PROBLEM SET
a - From the server setup text, extract the passage that begins at the words "[ai_mcp_google]" and stops after the words "running Ollama service.", copied word for word.
b - Decide whether each statement agrees with the server setup text. Answer yes or no for each, quoting the words from the text that settle it. (i) Local Ollama models need an API key. (ii) The server starts with HTTPS when SSL certificates are available. (iii) Setting DO_DEBUG to True forces HTTPS during development.

SSL certificates are loaded automatically from the package configuration. When available, the server starts with HTTPS. Set DO_DEBUG = True in the source to force HTTP during development.
Cloud providers require API keys configured in the INI file:
[ai_mcp_openai]
api_key = sk-...
[ai_mcp_anthropic]
api_key = sk-ant-...
[ai_mcp_google]
api_key = AIza...
[ai_mcp_mistral]
api_key = ...
[ai_mcp_huggingface]
api_key = hf_...
Local Ollama models require no API key — only a running Ollama service.
# Health check
curl http://localhost:9700/health
# List providers
curl http://localhost:9700/providers
# List installed Ollama models
curl http://localhost:9700/models
# Prompt a local Ollama model
curl -X POST http://localhost:9700/prompt \
-H "Content-Type: application/json" \
-d '{"model": "llm:ollama:mistral", "role": "You are a helpful assistant.", "prompt": "What is Python?"}'
# Prompt OpenAI via MCP
curl -X POST http://localhost:9700/prompt \
-H "Content-Type: application/json" \
-d '{"model": "mcp:openai:gpt-4", "role": "You are a helpful assistant.", "prompt": "Explain REST APIs."}'
# RAG query
curl -X POST http://localhost:9700/embed \
-H "Content-Type: application/json" \
-d '{"sql": "SELECT description FROM def_product LIMIT 50", "query": "red running shoes", "role": "You are a product search assistant."}'
import requests
import json
import sseclient # pip install sseclient-py
BASE_URL = "http://localhost:9700"

RAW DATA

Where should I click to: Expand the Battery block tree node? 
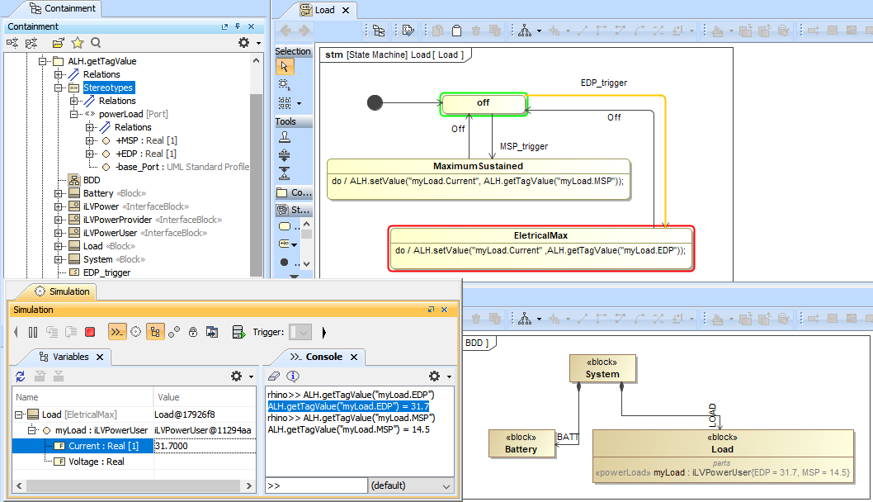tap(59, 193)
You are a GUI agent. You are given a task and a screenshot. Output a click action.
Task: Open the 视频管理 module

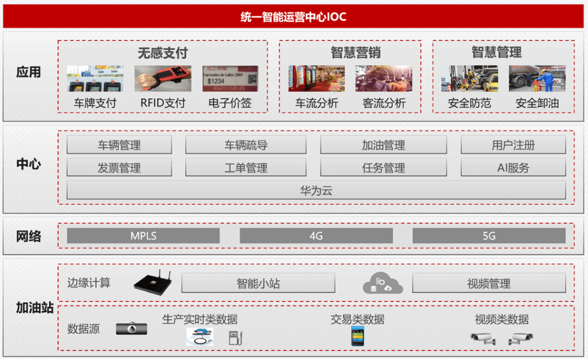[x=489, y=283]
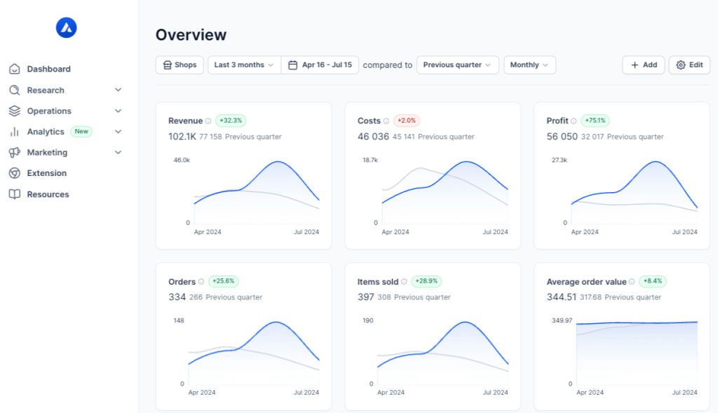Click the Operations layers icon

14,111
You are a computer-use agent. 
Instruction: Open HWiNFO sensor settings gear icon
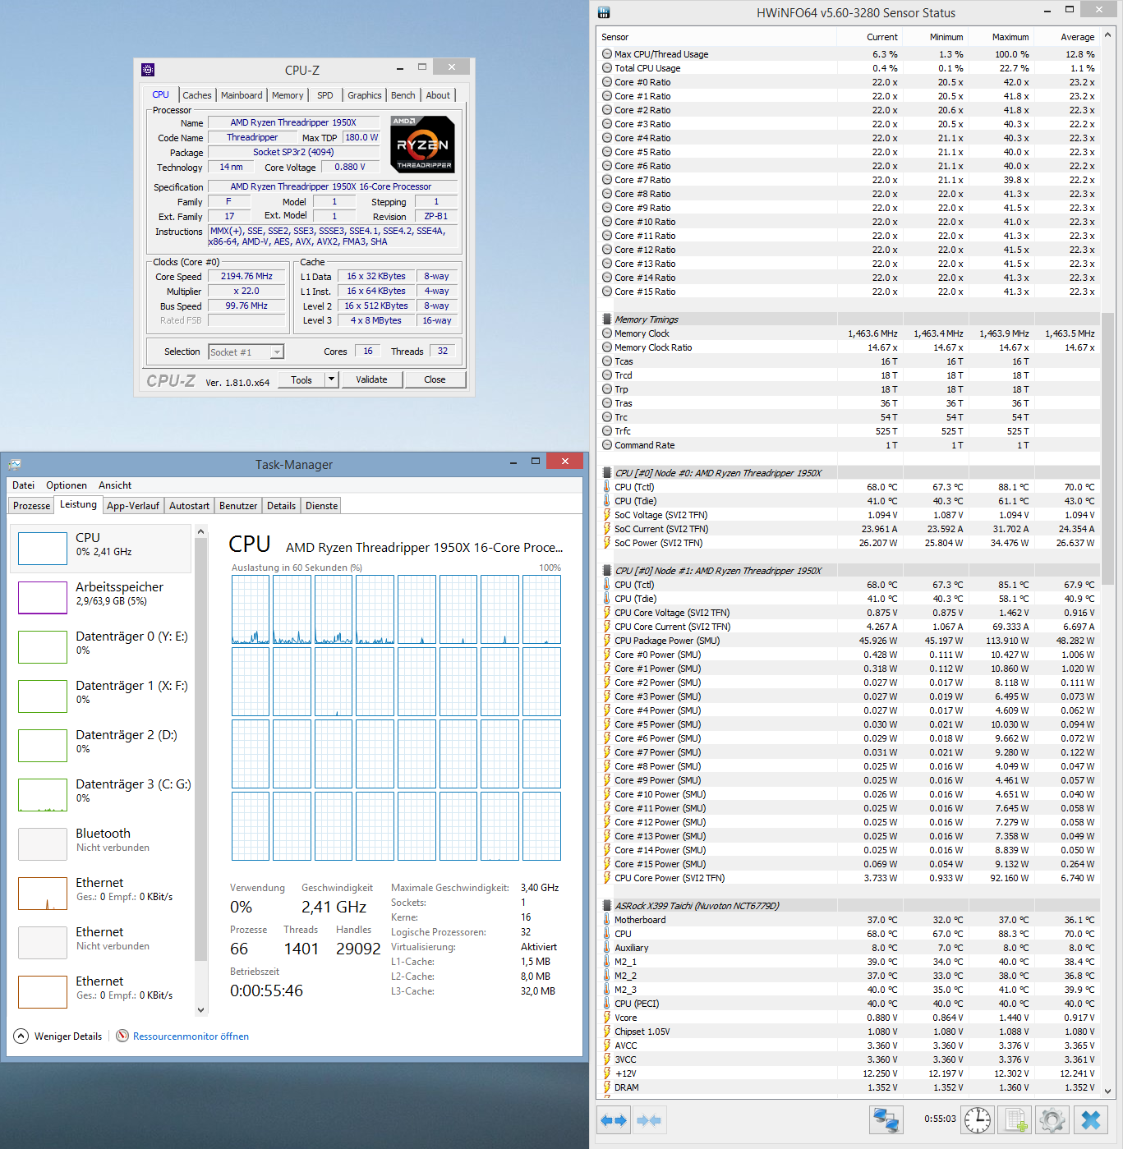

ANSWERS PER TASK
a -
[ai_mcp_google]
api_key = AIza...
[ai_mcp_mistral]
api_key = ...
[ai_mcp_huggingface]
api_key = hf_...
Local Ollama models require no API key — only a running Ollama service.

b -
(i) No: "Local Ollama models require no API key — only a running Ollama service."
(ii) Yes: "When available, the server starts with HTTPS."
(iii) No: "Set DO_DEBUG = True in the source to force HTTP during development."